Copy each item below word for word, omitting the pictures.
___ INFORMATION SUPPLIED ___
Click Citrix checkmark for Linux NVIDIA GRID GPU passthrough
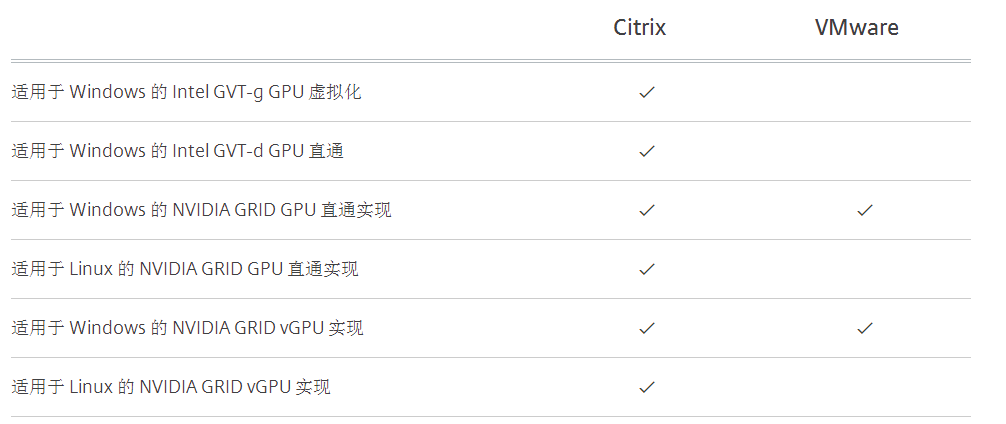This screenshot has width=1006, height=424. tap(646, 269)
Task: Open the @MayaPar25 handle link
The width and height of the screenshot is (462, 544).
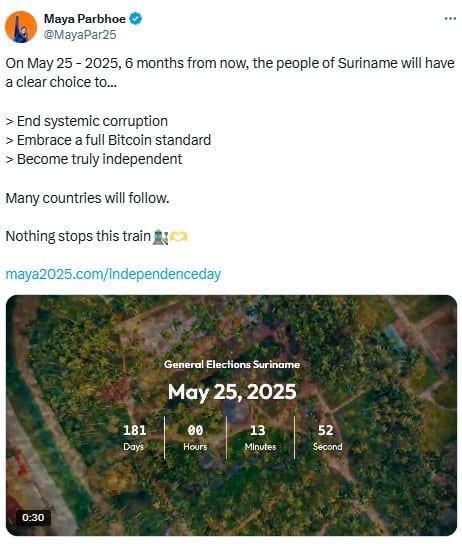Action: (x=80, y=35)
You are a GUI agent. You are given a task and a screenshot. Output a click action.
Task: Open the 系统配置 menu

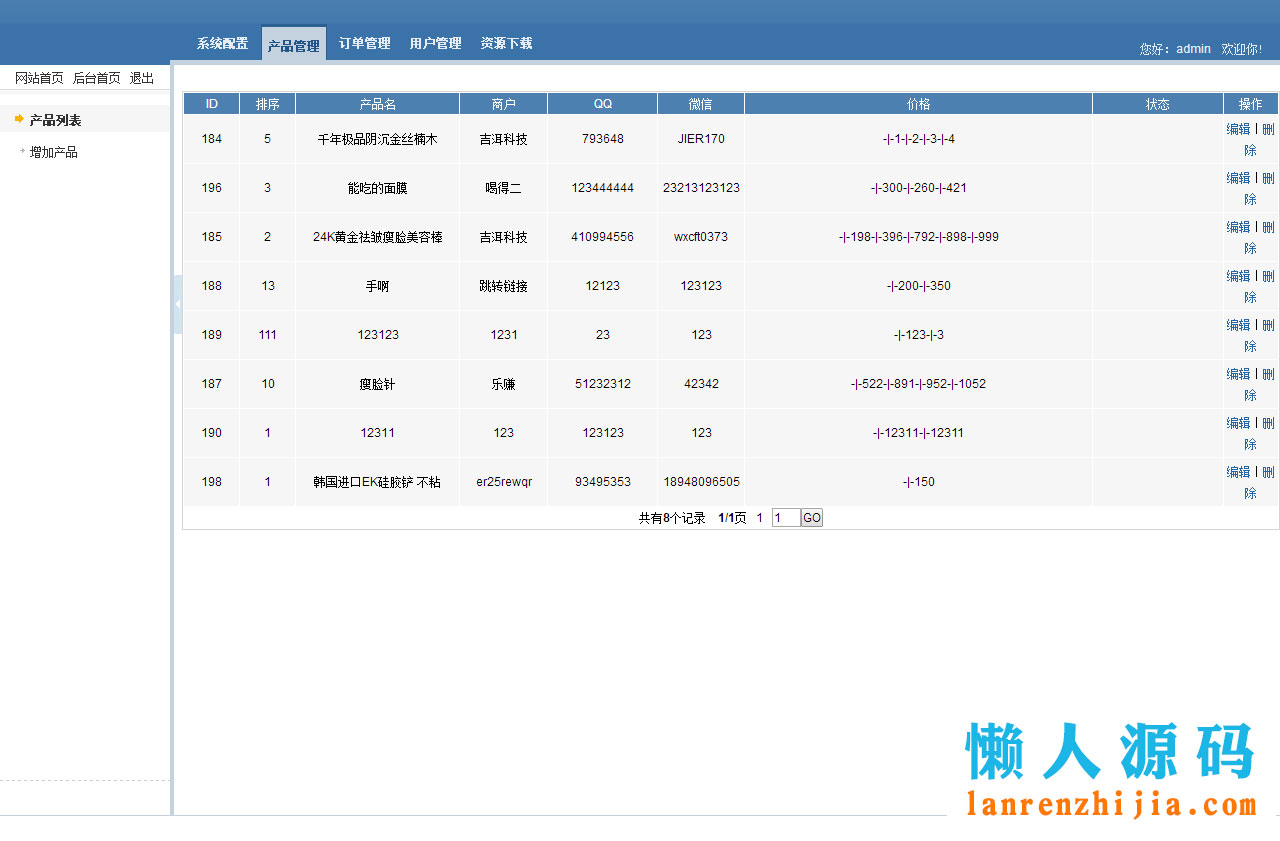click(222, 43)
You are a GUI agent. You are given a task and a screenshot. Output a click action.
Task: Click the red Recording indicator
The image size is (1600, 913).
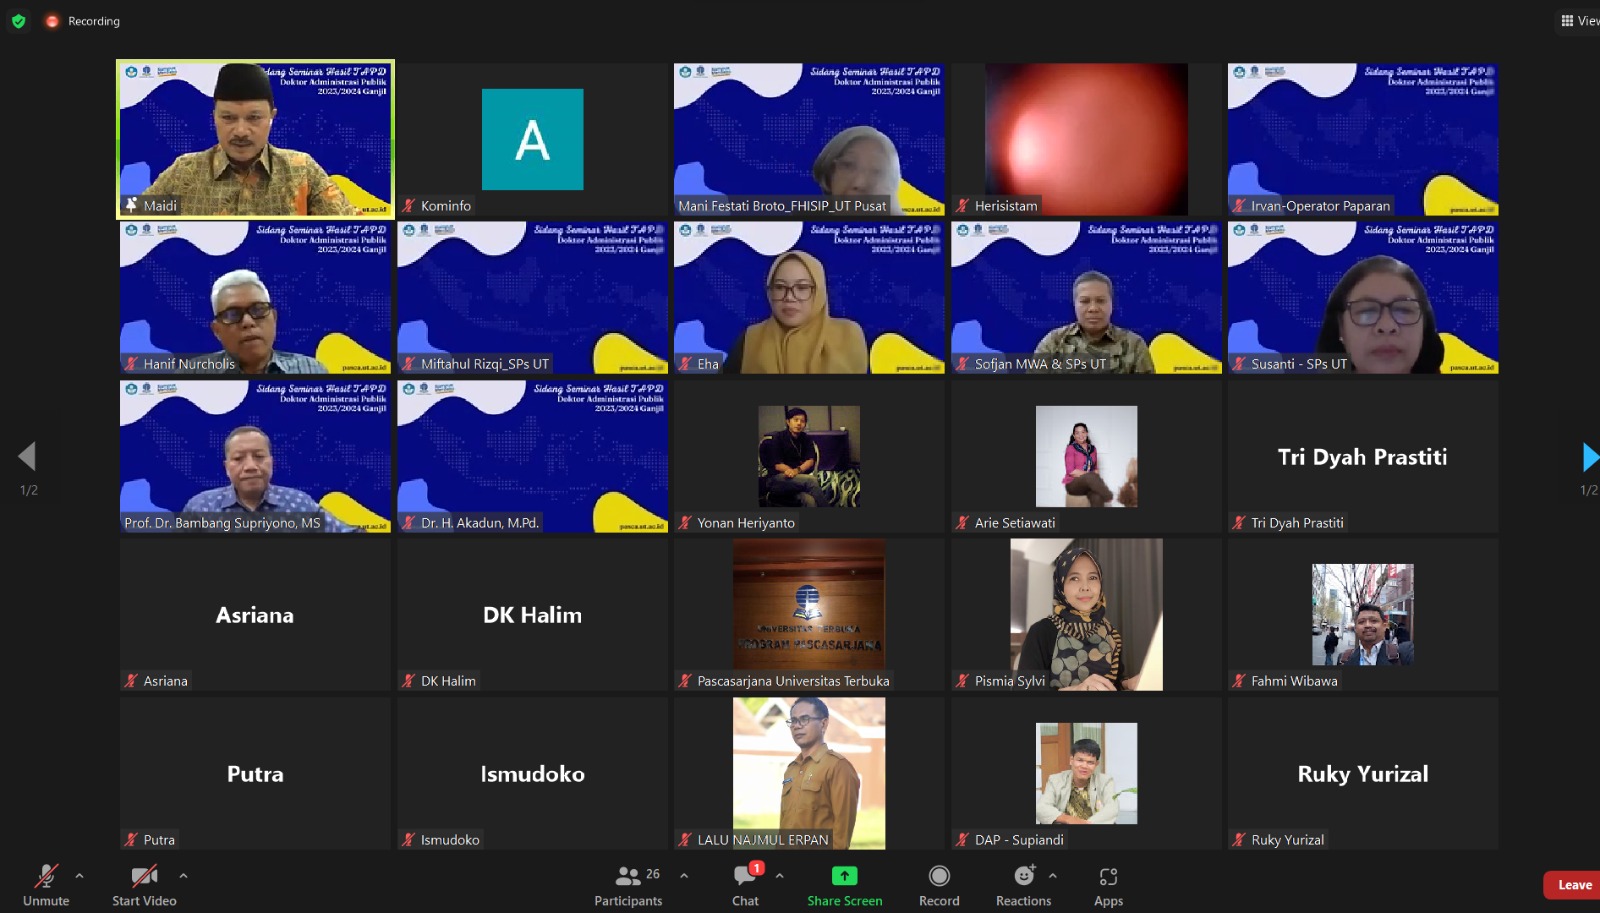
___
▶ RESULT FOR THIS TASK
Click Citrix checkmark for Linux NVIDIA GRID GPU passthrough
This screenshot has width=1006, height=424. tap(646, 269)
Task: Open the @MayaPar25 handle link
The width and height of the screenshot is (462, 544).
Action: (x=80, y=35)
You are a GUI agent. You are given a task and a screenshot. Output a click action.
Task: Open the 系统配置 menu

click(222, 43)
You are a GUI agent. You are given a task and a screenshot. Output a click action.
Task: Click the red Recording indicator
The image size is (1600, 913).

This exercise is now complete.